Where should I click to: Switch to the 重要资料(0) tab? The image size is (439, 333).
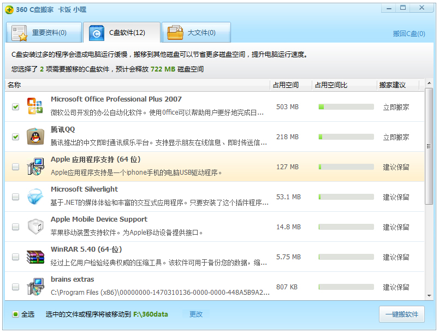pyautogui.click(x=44, y=33)
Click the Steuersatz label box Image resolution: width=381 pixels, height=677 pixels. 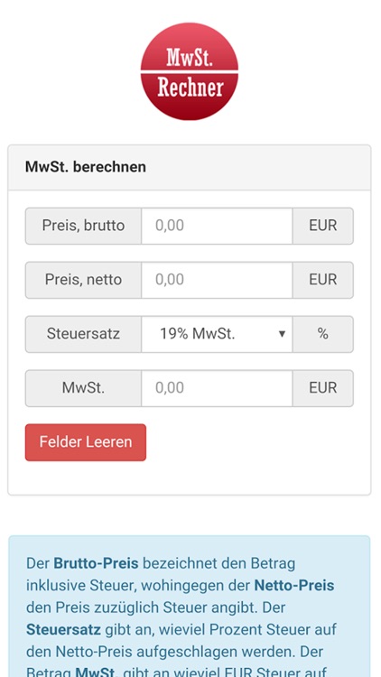click(83, 334)
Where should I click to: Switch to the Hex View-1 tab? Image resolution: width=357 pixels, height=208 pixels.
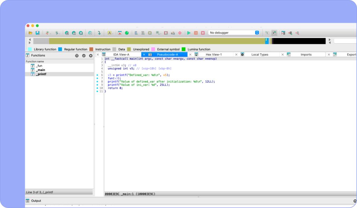coord(213,55)
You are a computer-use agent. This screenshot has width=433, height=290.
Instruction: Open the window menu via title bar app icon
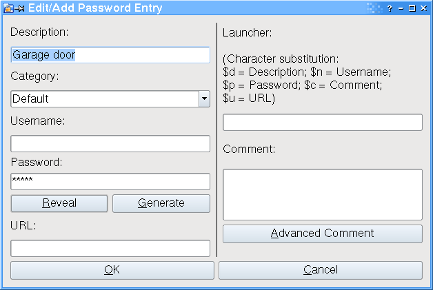pos(8,8)
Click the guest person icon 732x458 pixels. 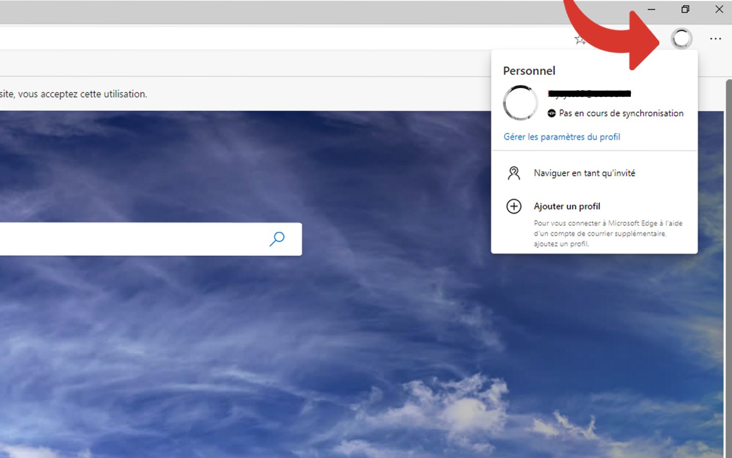tap(514, 174)
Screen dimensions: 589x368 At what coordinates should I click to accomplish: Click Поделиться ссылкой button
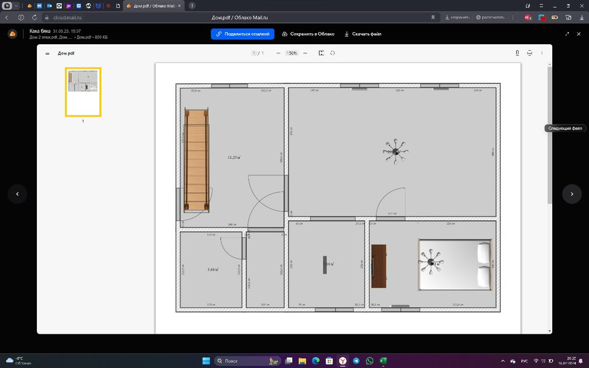242,34
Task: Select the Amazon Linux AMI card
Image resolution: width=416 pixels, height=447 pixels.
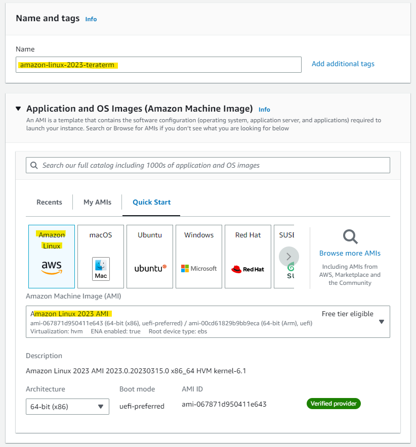Action: [x=51, y=256]
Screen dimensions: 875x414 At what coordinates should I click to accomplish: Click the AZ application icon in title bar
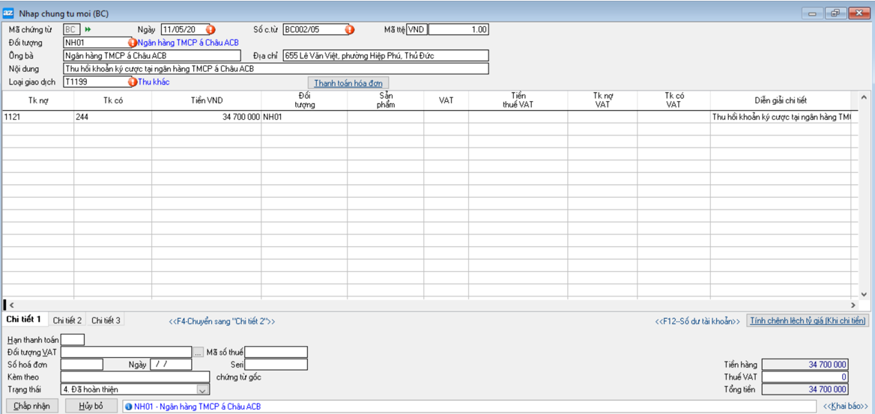7,13
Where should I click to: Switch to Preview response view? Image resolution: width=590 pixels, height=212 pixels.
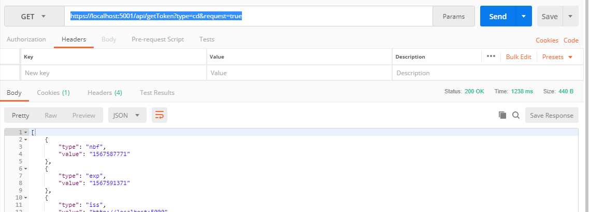(x=84, y=115)
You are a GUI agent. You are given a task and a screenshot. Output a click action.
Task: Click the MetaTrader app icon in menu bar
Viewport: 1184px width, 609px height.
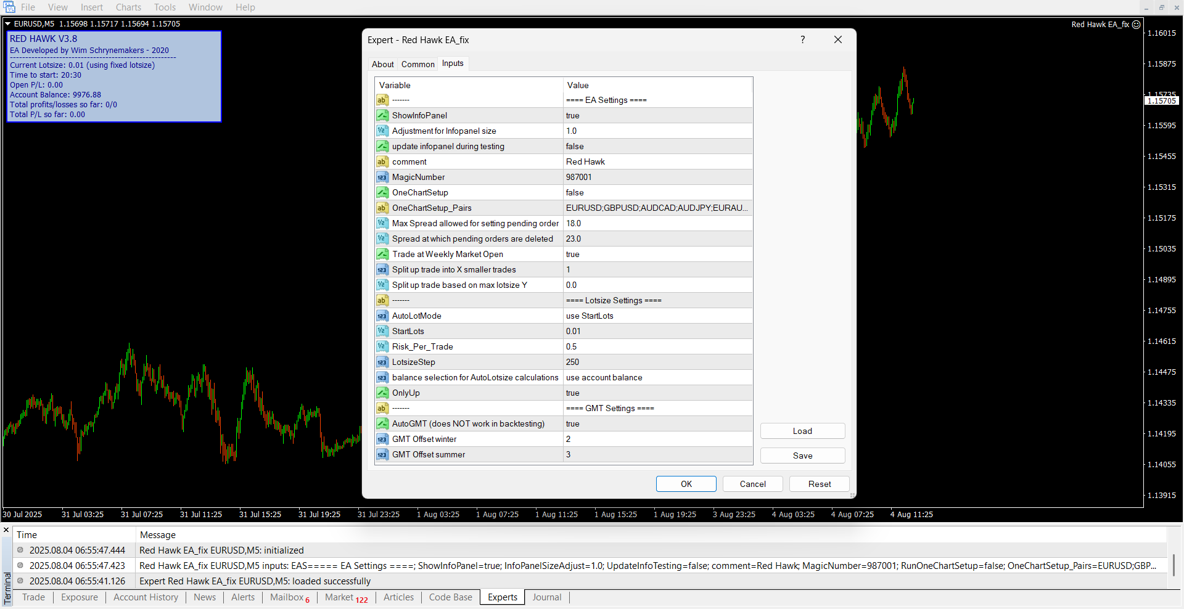[9, 7]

——

*What is expected*:
After locating the line containing "Task: Click the" in the entries above, repeat only it and each later line through the end, exactly, without any pictures.

*Expected answer*:
Task: Click the MetaTrader app icon in menu bar
Viewport: 1184px width, 609px height.
[9, 7]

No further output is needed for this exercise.